Gewerkschaft: Deutschland braucht langfristig den Bergbau

Deutschland braucht nach Überzeugung der Industriegewerkschaft Bergbau, Chemie und Energie (IGBCE) auch über das Jahr 2012 hinaus den heimischen Bergbau. Der Sockelbergbau von 16 Millionen Tonnen jährlich müsse auch danach weiter fortgeführt werden, forderte IGBCE-Chef Hubertus Schmoldt in Saarbrücken.

Strompreise© Gina Sanders / Fotolia.com

Saarbrücken (ddp/sm) - "Es gibt keinen Grund, davon auch nur einen Millimeter abzuweichen", betonte Schmoldt. Ziel der Gewerkschaft für den Energiegipfel Anfang April sei es, dass die Kohle auch längerfristig zehn Prozent zum Energiemix in Deutschland beitrage. Eine zukunftssichere Energie sei ohne die Kohle nicht denkbar. Die Gewerkschaft habe nichts gegen regenerative Energien und nichts gegen Atomkraft. "Wir werben für einen Energiemix", unterstrich Schmoldt. Allerdings äußerte er wenig Verständnis über die Diskussion um eine mögliche Verlängerung von Laufzeiten deutscher Atomkraftwerke. Dies sei politisch nicht durchsetzbar und nicht notwendig.

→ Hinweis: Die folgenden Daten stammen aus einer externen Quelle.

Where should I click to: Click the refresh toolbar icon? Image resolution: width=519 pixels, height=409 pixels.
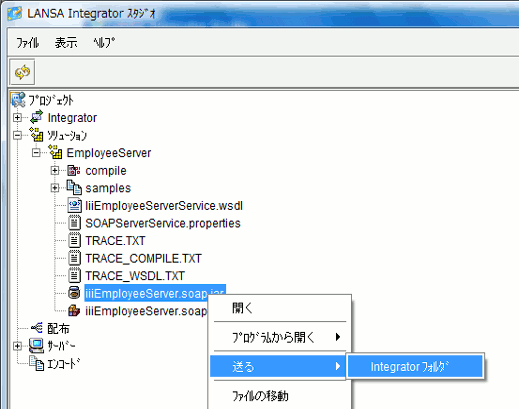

Ebenso wies Schmoldt Überlegungen der saarländischen Landesregierung zu einem Auslaufbergbau zurück. Im Saarland seien 14000 Arbeitsplätze direkt oder mittelbar vom Bergbau abhängig. Es sei "nicht ehrlich und nicht verantwortungsbewusst gegenüber den Menschen", wenn Ministerpräsident Peter Müller (CDU) nicht sage, wo bei einem Auslaufen des Bergbaus Arbeitsplätze herkommen sollten.